Public entities like all organizations face cyber threats that can upend their systems, cause reputational damage and result in significant losses. At this year’s PARMA (Public Agency Risk Management Association) conference on risk management, a panel discussion reviewed some of the types of cyber exposures public entities face. Public entities include towns, villages, boroughs, counties, housing authorities, special districts, utility authorities, public K-12, colleges/ universities, and social services.
Some examples of cyber claims by public entities include: Ransomware claims in which systems are inhibited or locked down until payment of the ransom; virus encryption attacks that have shut down municipal servers including a 911 center; and school districts experiencing a denial of service attack that overloads their servers and can shut down schools during the attack. The exposure on such claims can be anywhere from a few thousand dollars to several million dollars. It can cost hundreds of thousands of dollars just to investigate a data breach to determine whether any information was compromised.
Mitigating these and other types of claims is important for public entities, and involves:
- Developing and periodically testing an incident response plan that identifies an incident response team (including key stakeholders and the forensic and legal team) BEFORE the incident.
- Training employees to recognize threats. For example, if a computer is slow, experiencing pop-ups, or there are performance issues it could be a virus.
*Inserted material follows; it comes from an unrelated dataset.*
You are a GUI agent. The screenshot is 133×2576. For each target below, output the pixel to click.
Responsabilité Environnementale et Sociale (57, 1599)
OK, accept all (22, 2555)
- Being vigilant about phishing or social engineering techniques. Criminals use a program or even something as simple as a phone call to get into the system password. The information is voluntarily provided to these fraudsters typically by duping individuals. These criminals are professionals and they often do their research into background issues so you trust the message.
- Examining URLs in emails or links they ask you to click. Sometimes one character being off in a URL will reroute you to a rogue site.
- Avoid downloading or opening attachments from an unknown sender.
- Assessing the adequacy of existing Cyber insurance coverage.
- Evaluating potential third-party/vendor risk and indemnification provisions to ensure they cover the full costs of a data breach, including notification costs and credit monitoring.